Task prompt
Pick out every line of the records below that contains the string "Select", and copy each one. Case counts.

Collected data entries
□ □ □ □ □

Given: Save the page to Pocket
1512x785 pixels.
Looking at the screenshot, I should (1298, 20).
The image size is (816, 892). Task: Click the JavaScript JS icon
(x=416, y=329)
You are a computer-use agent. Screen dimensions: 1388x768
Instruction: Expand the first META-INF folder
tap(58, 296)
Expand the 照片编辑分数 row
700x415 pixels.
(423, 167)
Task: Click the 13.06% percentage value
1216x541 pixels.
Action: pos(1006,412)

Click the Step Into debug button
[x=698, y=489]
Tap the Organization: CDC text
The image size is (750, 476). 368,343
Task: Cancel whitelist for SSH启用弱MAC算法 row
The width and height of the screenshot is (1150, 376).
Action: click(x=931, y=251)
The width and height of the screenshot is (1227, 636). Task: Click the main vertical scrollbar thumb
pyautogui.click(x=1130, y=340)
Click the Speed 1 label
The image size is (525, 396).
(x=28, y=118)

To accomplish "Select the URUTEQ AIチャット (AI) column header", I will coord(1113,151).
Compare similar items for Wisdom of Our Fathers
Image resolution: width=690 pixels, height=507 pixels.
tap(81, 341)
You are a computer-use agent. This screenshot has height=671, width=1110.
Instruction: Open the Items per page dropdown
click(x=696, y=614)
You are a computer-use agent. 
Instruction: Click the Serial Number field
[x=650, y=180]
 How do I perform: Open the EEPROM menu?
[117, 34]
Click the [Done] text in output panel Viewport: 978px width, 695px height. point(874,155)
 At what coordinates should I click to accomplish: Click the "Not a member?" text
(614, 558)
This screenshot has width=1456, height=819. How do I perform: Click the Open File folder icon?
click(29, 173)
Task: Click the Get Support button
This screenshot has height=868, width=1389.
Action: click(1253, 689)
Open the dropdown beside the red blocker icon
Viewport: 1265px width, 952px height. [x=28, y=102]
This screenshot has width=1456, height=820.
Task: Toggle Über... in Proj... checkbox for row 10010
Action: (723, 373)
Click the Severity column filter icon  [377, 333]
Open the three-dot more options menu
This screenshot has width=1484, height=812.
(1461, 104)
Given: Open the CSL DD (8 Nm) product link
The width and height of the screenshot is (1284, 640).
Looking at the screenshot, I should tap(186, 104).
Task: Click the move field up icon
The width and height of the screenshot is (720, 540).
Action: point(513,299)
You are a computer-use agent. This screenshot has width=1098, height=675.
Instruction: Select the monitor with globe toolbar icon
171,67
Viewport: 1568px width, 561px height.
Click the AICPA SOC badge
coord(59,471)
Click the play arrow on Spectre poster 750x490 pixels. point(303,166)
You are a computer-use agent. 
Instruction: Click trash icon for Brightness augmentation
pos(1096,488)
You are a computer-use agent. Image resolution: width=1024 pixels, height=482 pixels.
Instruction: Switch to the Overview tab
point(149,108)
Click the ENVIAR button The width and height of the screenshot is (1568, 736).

□ □ □ □ □

Task output
To accomplish "Select the URUTEQ AIチャット (AI) column header", I will coord(1113,151).
Instruction: Select the monitor with globe toolbar icon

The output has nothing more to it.